Когда глаза стали вылезать из орбит от боли, он не выдержал и сообщил отцу, что дело плохо – и его положили в больницу. Это было самое страшное место в городе, врачи в его болезни ничего не могли понять и поставили диагноз, который не просто был ошибочным – он был отвратительно несправедлив: «сифилис». Карен рыдала, и, хотя она верила ему, прекрасно понимая, что такого быть не может, ведь для него она была всем на свете, все равно – невыносимо было терпеть такое унижение, и дедушка провел свои последние дни, сгорая от стыда за прегрешения, о которых он даже не помышлял. Его отправили на обследование в клинику венерических болезней в Копенгагене, и там врачам достаточно было взглянуть на него, чтобы понять, в чем дело. Его тут же перевели в Государственную больницу, где ему сообщили, что у него опухоль мозга и жить ему осталось три недели – и эти три недели врачи посвятили экспериментам. Его пичкали лекарствами, облучали и засовывали в огромную центрифугу, где он крутился с утра до вечера, пока не докрутился до смерти.

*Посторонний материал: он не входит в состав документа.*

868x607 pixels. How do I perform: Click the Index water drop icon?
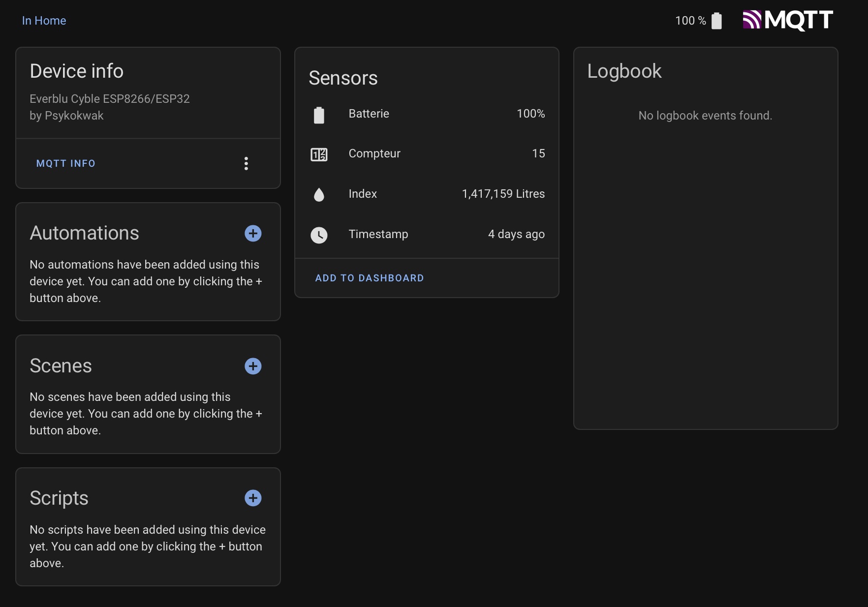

Карла не стало в 1949 году, его похоронили на Восточном кладбище, примыкающем к сахарному заводу – там, где когда-то стояла дубильня, которую снесли много лет назад. По иронии судьбы четырнадцать лет спустя было открыто прямое сообщение между Копенгагеном и Берлином – как он когда-то надеялся – и поезда эти проносились мимо его могилы. Но не будем горевать, говорила бабушка, ведь все закончилось хорошо. Дедушка всегда желал только одного – уехать подальше, и вот теперь его желание сбылось.

Путь к свободе был забит беженцами, тащившими детей, стариков и весь скарб, который только можно было унести, и маму терзали угрызения совести, ведь она наблюдала за этим людским потоком с высокого сидения американского «джипа». Но потом она вспомнила о матери, о Папе Шнайдере, о Еве, о своей кузине Инге – и в ее душе забурлила радость: они живы и находятся в Западном секторе. Война для них закончилась, и скоро она всех увидит. Она так давно не была дома, что в происходящее невозможно было поверить.

Соединение, которым командовал Регенер, было разбито 2-й бронетанковой и 3-й пехотной дивизиями армии США, и 18 апреля 1945 года мама выползла из бункера. На момент капитуляции Германии она числилась военным переводчиком, и поэтому оказалась в лагере для военнопленных. Возможно, Германия и пала, но американские солдаты пали перед мамой. Она играла с ними в кошки-мышки, могла ненароком коснуться чьей-то руки, улыбалась и отбрасывала волосы со лба, и, в конце концов, ей подарили форму Красного Креста, в которой она смогла выбраться из лагеря – после чего прямиком направилась в госпиталь сектора Магдебург-Гослар и записалась там санитаркой.

Мама ухаживала за больными, ранеными и умирающими, но настроение у нее было подавленным. Потому что как только солдаты поправлялись, их забирали и отвозили на другую сторону Эльбы к русским, в лагеря для военнопленных. В течение месяца все должно было быть передано Советскому Союзу, нужно было как можно скорее уезжать, но она ожидала известий от семьи и надеялась отыскать свою мать. Искала она их через Красный Крест, и, получив наконец-то известие о них, не могла поверить в удачу – оказалось, что их эвакуировали в Айнбек!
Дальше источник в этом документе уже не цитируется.